[Stored records]
== == ==

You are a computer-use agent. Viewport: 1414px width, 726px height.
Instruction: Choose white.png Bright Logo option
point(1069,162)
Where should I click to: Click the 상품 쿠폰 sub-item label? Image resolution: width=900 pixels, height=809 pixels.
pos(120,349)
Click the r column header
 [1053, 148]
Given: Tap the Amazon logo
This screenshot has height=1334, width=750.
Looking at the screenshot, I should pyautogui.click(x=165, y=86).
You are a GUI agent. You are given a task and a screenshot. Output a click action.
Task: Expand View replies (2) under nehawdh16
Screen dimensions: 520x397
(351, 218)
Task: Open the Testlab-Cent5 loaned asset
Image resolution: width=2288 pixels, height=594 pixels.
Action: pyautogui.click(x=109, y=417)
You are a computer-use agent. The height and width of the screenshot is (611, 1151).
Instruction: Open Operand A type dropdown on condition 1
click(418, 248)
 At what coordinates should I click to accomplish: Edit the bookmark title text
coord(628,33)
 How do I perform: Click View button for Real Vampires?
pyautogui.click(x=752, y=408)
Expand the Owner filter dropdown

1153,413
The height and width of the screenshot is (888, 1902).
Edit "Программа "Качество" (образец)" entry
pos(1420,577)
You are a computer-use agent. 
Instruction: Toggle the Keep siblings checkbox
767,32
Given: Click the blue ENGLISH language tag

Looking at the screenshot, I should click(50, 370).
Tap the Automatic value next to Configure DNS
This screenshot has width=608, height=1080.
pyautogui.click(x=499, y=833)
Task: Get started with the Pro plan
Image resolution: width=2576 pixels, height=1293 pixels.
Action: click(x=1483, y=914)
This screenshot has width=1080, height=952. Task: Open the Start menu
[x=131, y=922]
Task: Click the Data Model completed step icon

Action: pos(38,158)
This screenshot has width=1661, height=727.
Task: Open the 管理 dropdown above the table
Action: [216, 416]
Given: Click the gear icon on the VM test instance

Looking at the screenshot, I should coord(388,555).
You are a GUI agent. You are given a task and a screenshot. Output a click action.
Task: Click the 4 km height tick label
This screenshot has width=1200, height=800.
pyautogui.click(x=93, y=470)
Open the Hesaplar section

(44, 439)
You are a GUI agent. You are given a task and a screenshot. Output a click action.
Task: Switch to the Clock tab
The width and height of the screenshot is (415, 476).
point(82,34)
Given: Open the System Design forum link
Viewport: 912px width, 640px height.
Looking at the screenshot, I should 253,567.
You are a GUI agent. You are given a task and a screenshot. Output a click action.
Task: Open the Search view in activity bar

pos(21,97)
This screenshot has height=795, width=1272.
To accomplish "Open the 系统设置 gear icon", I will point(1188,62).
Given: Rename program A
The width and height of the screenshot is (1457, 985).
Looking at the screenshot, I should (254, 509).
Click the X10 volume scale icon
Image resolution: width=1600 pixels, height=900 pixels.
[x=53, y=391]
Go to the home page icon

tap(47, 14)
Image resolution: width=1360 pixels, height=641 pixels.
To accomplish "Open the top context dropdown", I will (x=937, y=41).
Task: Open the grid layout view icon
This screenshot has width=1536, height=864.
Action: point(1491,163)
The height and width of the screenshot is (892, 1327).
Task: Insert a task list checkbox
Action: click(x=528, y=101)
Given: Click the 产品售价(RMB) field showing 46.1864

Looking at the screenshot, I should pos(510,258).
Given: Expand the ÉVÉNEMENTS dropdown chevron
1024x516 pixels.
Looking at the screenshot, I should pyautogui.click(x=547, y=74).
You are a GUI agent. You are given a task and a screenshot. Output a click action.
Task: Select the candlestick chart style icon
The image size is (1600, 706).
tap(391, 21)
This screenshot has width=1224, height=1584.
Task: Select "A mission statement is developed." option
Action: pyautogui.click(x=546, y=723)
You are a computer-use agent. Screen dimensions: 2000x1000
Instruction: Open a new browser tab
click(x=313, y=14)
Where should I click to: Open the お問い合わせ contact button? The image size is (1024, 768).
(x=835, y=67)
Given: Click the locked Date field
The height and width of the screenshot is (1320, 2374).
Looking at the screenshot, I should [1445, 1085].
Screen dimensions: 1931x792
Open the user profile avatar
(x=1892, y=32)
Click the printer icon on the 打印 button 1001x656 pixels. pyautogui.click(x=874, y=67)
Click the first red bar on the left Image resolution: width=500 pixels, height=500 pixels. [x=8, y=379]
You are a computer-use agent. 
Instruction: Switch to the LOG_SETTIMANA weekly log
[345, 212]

== == ==

Reproduce all of the entries word for word. Omit nothing.

You are a computer-use agent. Viewport: 1414px width, 726px height.
Instruction: Choose white.png Bright Logo option
point(1069,162)
Where should I click to: Click the 상품 쿠폰 sub-item label? Image resolution: width=900 pixels, height=809 pixels.
pos(120,349)
Click the r column header
 [1053, 148]
Given: Tap the Amazon logo
This screenshot has height=1334, width=750.
Looking at the screenshot, I should pyautogui.click(x=165, y=86).
You are a GUI agent. You are given a task and a screenshot. Output a click action.
Task: Expand View replies (2) under nehawdh16
Screen dimensions: 520x397
(351, 218)
Task: Open the Testlab-Cent5 loaned asset
Image resolution: width=2288 pixels, height=594 pixels.
Action: pyautogui.click(x=109, y=417)
You are a computer-use agent. The height and width of the screenshot is (611, 1151).
Instruction: Open Operand A type dropdown on condition 1
click(418, 248)
 At what coordinates should I click to accomplish: Edit the bookmark title text
coord(628,33)
 How do I perform: Click View button for Real Vampires?
pyautogui.click(x=752, y=408)
Expand the Owner filter dropdown

1153,413
The height and width of the screenshot is (888, 1902).
Edit "Программа "Качество" (образец)" entry
pos(1420,577)
You are a computer-use agent. 
Instruction: Toggle the Keep siblings checkbox
767,32
Given: Click the blue ENGLISH language tag

Looking at the screenshot, I should click(50, 370).
Tap the Automatic value next to Configure DNS
This screenshot has width=608, height=1080.
pyautogui.click(x=499, y=833)
Task: Get started with the Pro plan
Image resolution: width=2576 pixels, height=1293 pixels.
Action: click(x=1483, y=914)
This screenshot has width=1080, height=952. Task: Open the Start menu
[x=131, y=922]
Task: Click the Data Model completed step icon

Action: pos(38,158)
This screenshot has width=1661, height=727.
Task: Open the 管理 dropdown above the table
Action: [216, 416]
Given: Click the gear icon on the VM test instance

Looking at the screenshot, I should coord(388,555).
You are a GUI agent. You are given a task and a screenshot. Output a click action.
Task: Click the 4 km height tick label
This screenshot has width=1200, height=800.
pyautogui.click(x=93, y=470)
Open the Hesaplar section

(44, 439)
You are a GUI agent. You are given a task and a screenshot. Output a click action.
Task: Switch to the Clock tab
The width and height of the screenshot is (415, 476).
point(82,34)
Given: Open the System Design forum link
Viewport: 912px width, 640px height.
Looking at the screenshot, I should 253,567.
You are a GUI agent. You are given a task and a screenshot. Output a click action.
Task: Open the Search view in activity bar

pos(21,97)
This screenshot has height=795, width=1272.
To accomplish "Open the 系统设置 gear icon", I will point(1188,62).
Given: Rename program A
The width and height of the screenshot is (1457, 985).
Looking at the screenshot, I should (254, 509).
Click the X10 volume scale icon
Image resolution: width=1600 pixels, height=900 pixels.
[x=53, y=391]
Go to the home page icon

tap(47, 14)
Image resolution: width=1360 pixels, height=641 pixels.
To accomplish "Open the top context dropdown", I will (x=937, y=41).
Task: Open the grid layout view icon
This screenshot has width=1536, height=864.
Action: point(1491,163)
The height and width of the screenshot is (892, 1327).
Task: Insert a task list checkbox
Action: click(x=528, y=101)
Given: Click the 产品售价(RMB) field showing 46.1864

Looking at the screenshot, I should pos(510,258).
Given: Expand the ÉVÉNEMENTS dropdown chevron
1024x516 pixels.
Looking at the screenshot, I should pyautogui.click(x=547, y=74).
You are a GUI agent. You are given a task and a screenshot. Output a click action.
Task: Select the candlestick chart style icon
The image size is (1600, 706).
tap(391, 21)
This screenshot has width=1224, height=1584.
Task: Select "A mission statement is developed." option
Action: pyautogui.click(x=546, y=723)
You are a computer-use agent. Screen dimensions: 2000x1000
Instruction: Open a new browser tab
click(x=313, y=14)
Where should I click to: Open the お問い合わせ contact button? The image size is (1024, 768).
(x=835, y=67)
Given: Click the locked Date field
The height and width of the screenshot is (1320, 2374).
Looking at the screenshot, I should [1445, 1085].
Screen dimensions: 1931x792
Open the user profile avatar
(x=1892, y=32)
Click the printer icon on the 打印 button 1001x656 pixels. pyautogui.click(x=874, y=67)
Click the first red bar on the left Image resolution: width=500 pixels, height=500 pixels. [x=8, y=379]
You are a computer-use agent. 
Instruction: Switch to the LOG_SETTIMANA weekly log
[345, 212]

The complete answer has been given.